Elizabeth Carlyle sat at her desk and considered the calls she could make. For starters she could try Edwin Kerins, the most reasonable of Calcott Corporation's in-house counsel. She'd explain to him that one of her junior associates had taken a copy of the documents out of the office. He had them on his phone, she'd say. Yes, the phone was stolen.
--Patrick Hoffman. Clean Hands (Atlantic Monthly Press, 2020)
I do admit to reading a fair amount of genre books, so-called "thrillers" that usually aren't very thrilling (which is okay, since I don't particularly care for cheap thrills) though they might (and sometimes do) shed interesting light on human behavior.

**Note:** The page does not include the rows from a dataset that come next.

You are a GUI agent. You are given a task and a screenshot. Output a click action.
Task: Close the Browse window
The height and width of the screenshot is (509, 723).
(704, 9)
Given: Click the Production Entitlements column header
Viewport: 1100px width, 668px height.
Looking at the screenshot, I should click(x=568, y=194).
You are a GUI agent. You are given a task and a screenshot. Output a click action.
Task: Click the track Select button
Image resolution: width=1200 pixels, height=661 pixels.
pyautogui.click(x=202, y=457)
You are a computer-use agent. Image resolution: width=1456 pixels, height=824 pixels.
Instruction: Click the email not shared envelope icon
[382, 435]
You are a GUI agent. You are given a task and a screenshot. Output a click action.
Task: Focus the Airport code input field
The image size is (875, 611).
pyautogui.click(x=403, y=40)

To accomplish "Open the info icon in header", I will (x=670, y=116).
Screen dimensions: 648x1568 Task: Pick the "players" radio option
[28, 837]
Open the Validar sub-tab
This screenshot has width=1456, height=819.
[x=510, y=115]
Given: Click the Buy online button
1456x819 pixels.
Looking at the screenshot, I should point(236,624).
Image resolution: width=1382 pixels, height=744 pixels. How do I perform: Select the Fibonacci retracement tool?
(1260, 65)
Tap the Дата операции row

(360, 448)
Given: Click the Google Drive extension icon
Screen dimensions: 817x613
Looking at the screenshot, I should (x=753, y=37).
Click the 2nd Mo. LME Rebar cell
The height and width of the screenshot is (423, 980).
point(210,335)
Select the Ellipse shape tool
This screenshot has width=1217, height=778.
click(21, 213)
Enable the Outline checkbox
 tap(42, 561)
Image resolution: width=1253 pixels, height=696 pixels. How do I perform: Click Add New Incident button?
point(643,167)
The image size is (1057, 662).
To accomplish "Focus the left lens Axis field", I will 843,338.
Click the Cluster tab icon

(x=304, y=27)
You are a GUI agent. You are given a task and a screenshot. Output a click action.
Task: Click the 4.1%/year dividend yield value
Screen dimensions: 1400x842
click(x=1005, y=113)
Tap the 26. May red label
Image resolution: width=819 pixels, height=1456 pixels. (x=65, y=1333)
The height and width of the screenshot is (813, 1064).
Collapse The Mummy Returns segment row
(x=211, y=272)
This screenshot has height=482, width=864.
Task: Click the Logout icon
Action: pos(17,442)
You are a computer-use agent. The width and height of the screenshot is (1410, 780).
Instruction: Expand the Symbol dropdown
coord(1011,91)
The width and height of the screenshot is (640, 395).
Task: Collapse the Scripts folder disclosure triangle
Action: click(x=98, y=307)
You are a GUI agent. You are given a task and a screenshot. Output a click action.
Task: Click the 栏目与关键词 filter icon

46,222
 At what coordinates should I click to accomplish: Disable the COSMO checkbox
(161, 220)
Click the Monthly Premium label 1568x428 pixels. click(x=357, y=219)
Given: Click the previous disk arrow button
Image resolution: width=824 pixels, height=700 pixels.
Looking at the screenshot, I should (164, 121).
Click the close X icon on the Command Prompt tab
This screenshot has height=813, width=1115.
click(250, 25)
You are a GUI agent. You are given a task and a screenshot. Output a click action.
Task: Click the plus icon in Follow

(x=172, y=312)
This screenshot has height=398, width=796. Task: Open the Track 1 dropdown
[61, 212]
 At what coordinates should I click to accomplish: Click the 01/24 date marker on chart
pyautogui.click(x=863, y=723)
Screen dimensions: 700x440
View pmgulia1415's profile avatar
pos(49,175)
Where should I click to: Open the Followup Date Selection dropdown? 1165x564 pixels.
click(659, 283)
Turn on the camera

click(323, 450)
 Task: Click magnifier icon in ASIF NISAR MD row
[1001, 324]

Clean Hands is well-written and very modern in a way, with its Russian mobsters, cell phones, corporate lawyers and shadowy government conspiracies. The two major characters are lawyer Elizabeth Carlyle and "fixer" Valencia Walker, whose attempts to find missing documents in a very important case take them all over Manhattan and Brooklyn, where surveillance cameras are everywhere and where people can be as carefully traced as the criminals in the tv drama "24." Things move along so quickly, violently and illegally, that there is little time for Carlyle and Walker to emerge as characters; they are more like chess players with their associates and subordinates as the pieces to be moved around the city and Clean Hands, rather like The Brothers Karamazov, is a series of shaggy dog stories that never ends.